Stored data

↓↓↓

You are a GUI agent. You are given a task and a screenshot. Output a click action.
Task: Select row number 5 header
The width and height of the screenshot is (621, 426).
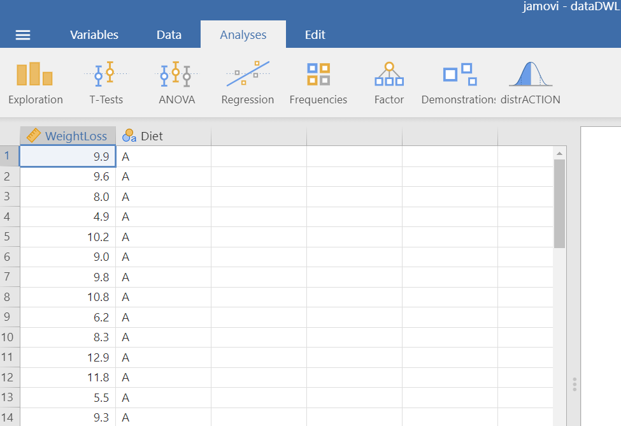[x=8, y=237]
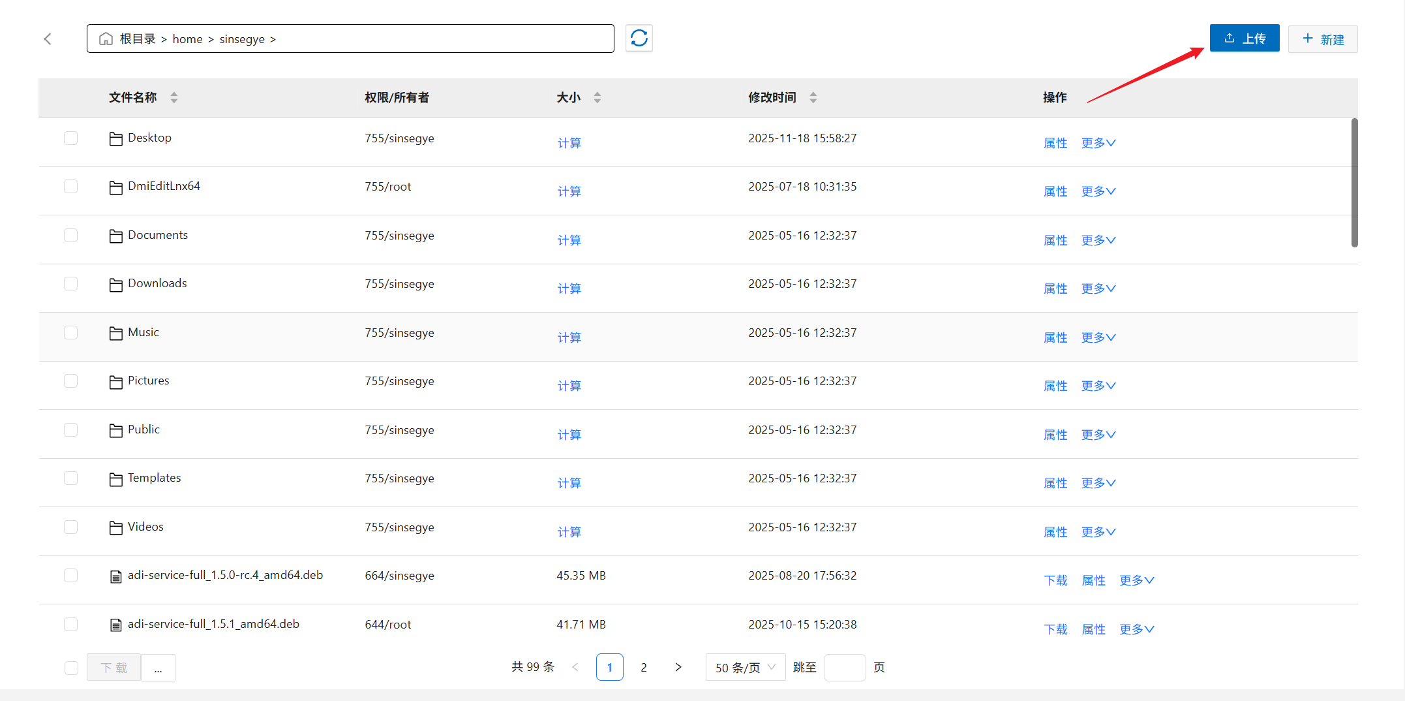Select the Documents folder checkbox
Viewport: 1405px width, 701px height.
71,236
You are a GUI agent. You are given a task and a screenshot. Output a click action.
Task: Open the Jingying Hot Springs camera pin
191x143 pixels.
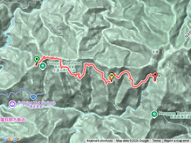[x=12, y=105]
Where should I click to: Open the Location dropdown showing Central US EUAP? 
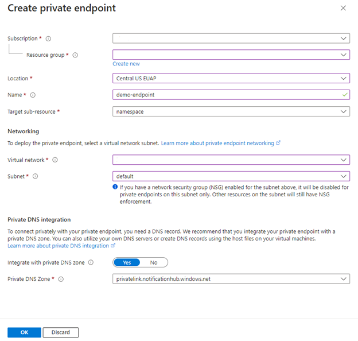point(231,78)
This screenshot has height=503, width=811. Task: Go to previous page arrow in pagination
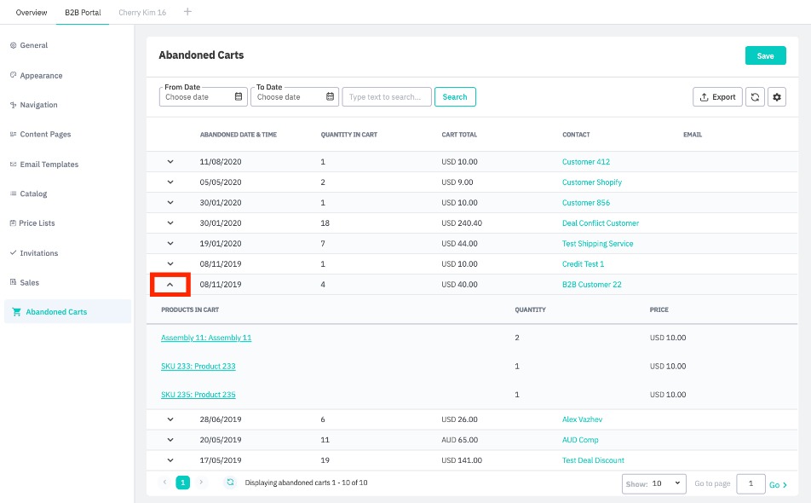(x=165, y=483)
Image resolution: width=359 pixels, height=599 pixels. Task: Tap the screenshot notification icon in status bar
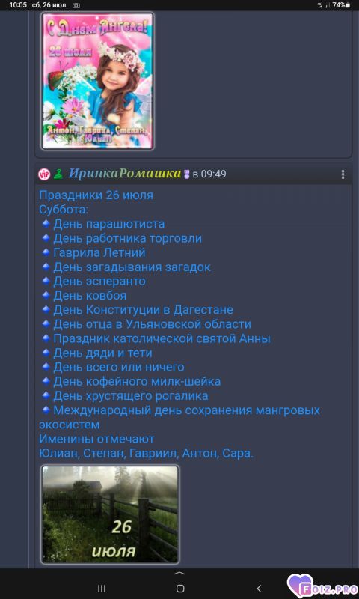click(76, 6)
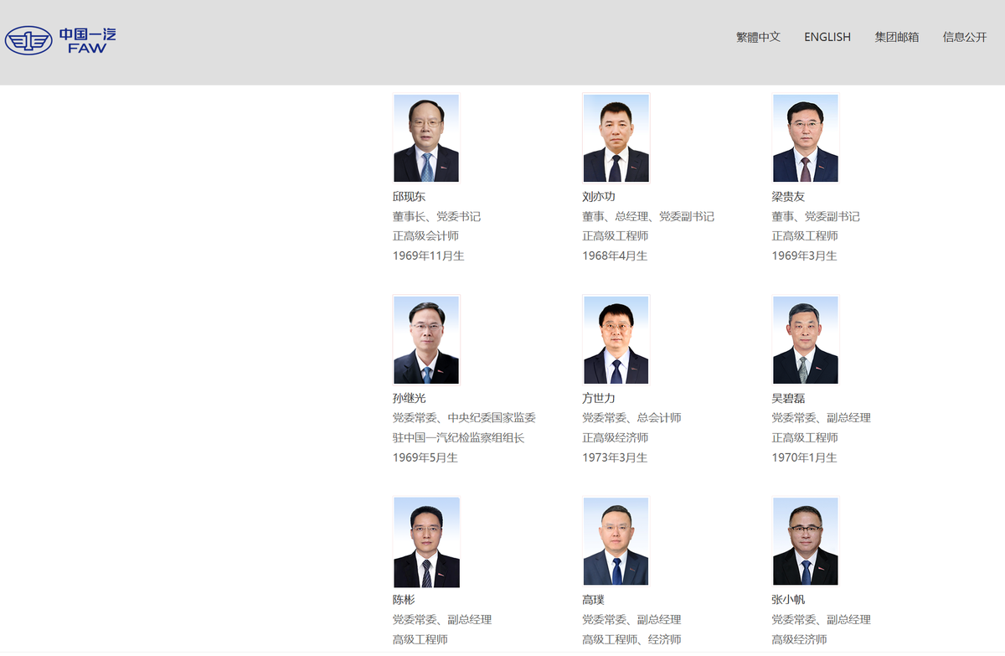The height and width of the screenshot is (656, 1005).
Task: Click the FAW logo in the header
Action: pos(60,40)
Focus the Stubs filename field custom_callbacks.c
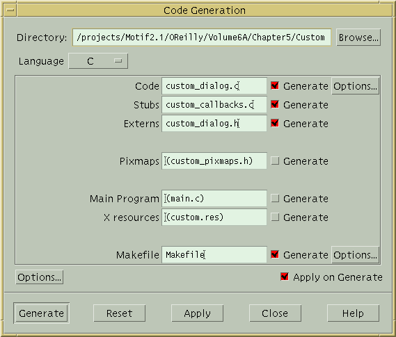The width and height of the screenshot is (396, 337). 214,105
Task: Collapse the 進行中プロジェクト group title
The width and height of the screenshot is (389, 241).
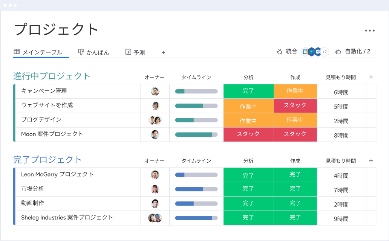Action: pyautogui.click(x=52, y=76)
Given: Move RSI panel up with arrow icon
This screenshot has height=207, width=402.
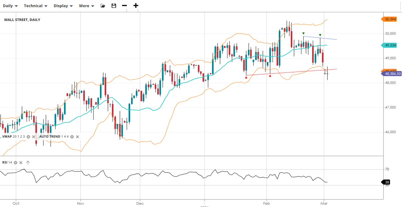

↑↑↑

● What the task asks
Please repeat the data verbatim and leave the pictures out of your copy.

● Completed task
You are a GUI agent. You are given a task and a screenshot. Output a click action.
Task: Select row number 5 header
The width and height of the screenshot is (621, 426).
[x=8, y=237]
Select the Documents folder checkbox
Viewport: 1405px width, 701px height.
71,236
You are a GUI agent. You are given a task and a screenshot. Output a click action.
Task: Open the Jingying Hot Springs camera pin
191x143 pixels.
[x=12, y=105]
Where should I click to: Open the Location dropdown showing Central US EUAP? 
point(231,78)
This screenshot has height=503, width=811. Task: Go to previous page arrow in pagination
(x=165, y=483)
Image resolution: width=359 pixels, height=599 pixels. Task: Tap the screenshot notification icon in status bar
click(76, 6)
The height and width of the screenshot is (656, 1005).
Task: Click the FAW logo in the header
Action: pos(60,40)
Focus the Stubs filename field custom_callbacks.c
The width and height of the screenshot is (396, 337). 214,105
Task: Collapse the 進行中プロジェクト group title
The width and height of the screenshot is (389, 241).
Action: pyautogui.click(x=52, y=76)
Given: Move RSI panel up with arrow icon
This screenshot has height=207, width=402.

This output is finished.